November 30, 2015

BILL DE BLASIO RETREATS TO HIS SAFE SPACE:

Mayor de Blasio’s affordable-housing plan is in shambles. There’s traffic chaos in the streets. Sixty percent of New Yorkers say they see more homeless people around. And 48 percent of New Yorkers don’t want de Blasio to have a second term.

So what does the mayor do? He races back into the arms of the special interests who helped get him elected. That’s right — he’s re-embracing the nuts who want to ban the Central Park carriage horses.

Back in early 2011, when New York City was hip deep in a foot and a half or more of white powdery global warming and snow removal was spotty at best and nonexistent at worst, Victor Davis Hanson coined “The Bloomberg Syndrome:”

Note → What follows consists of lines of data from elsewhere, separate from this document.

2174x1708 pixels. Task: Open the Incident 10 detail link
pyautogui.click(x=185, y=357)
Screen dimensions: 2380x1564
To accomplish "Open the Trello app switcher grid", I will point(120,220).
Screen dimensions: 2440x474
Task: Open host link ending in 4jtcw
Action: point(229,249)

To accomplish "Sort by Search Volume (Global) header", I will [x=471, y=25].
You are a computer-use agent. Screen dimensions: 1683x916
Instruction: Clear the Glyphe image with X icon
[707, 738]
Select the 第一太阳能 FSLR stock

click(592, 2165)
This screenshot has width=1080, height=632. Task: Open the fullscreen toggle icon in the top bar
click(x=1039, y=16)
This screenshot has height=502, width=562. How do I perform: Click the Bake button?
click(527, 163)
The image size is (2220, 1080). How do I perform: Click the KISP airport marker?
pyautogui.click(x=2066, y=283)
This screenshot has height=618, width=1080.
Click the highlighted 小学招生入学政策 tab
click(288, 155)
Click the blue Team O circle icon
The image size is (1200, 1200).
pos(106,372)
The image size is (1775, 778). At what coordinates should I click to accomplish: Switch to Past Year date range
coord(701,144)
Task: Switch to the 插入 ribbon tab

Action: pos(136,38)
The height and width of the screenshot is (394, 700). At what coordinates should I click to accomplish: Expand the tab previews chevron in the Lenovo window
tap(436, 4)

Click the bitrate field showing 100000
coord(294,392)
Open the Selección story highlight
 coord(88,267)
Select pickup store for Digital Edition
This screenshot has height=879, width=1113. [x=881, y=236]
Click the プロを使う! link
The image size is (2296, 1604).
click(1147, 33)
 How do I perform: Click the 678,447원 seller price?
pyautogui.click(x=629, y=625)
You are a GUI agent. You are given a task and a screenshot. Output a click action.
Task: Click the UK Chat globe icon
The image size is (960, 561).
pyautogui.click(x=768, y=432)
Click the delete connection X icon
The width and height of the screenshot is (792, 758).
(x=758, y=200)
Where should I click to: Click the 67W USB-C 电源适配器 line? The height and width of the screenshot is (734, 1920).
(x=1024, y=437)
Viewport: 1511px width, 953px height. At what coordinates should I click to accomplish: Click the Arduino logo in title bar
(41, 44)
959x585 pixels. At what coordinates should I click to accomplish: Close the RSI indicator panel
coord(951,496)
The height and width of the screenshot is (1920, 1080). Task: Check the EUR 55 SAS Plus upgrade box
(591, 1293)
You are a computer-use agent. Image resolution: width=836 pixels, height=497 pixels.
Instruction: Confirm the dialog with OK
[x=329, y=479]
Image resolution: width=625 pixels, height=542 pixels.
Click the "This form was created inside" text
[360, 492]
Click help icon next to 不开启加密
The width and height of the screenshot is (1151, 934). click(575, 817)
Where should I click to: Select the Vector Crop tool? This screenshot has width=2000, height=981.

It is a human trait to focus on cheap and lofty rhetoric rather than costly, earthy reality. It is a bureaucratic characteristic to rail against the trifling misdemeanor rather than address the often-dangerous felony. And it is political habit to mask one’s own failures by lecturing others on their supposed shortcomings. Ambitious elected officials often manage to do all three.The result in these hard times is that our elected sheriffs, mayors, and governors are loudly weighing in on national and global challenges that are quite often out of their own jurisdiction, while ignoring or failing to solve the very problems that they were elected to address.

Quite simply, the next time your elected local or state official holds a press conference about global warming, the Middle East, or the national political climate, expect to experience poor county law enforcement, bad municipal services, or regional insolvency.

And in de Blasio’s case, the biggest political obsession with horses since Caligula.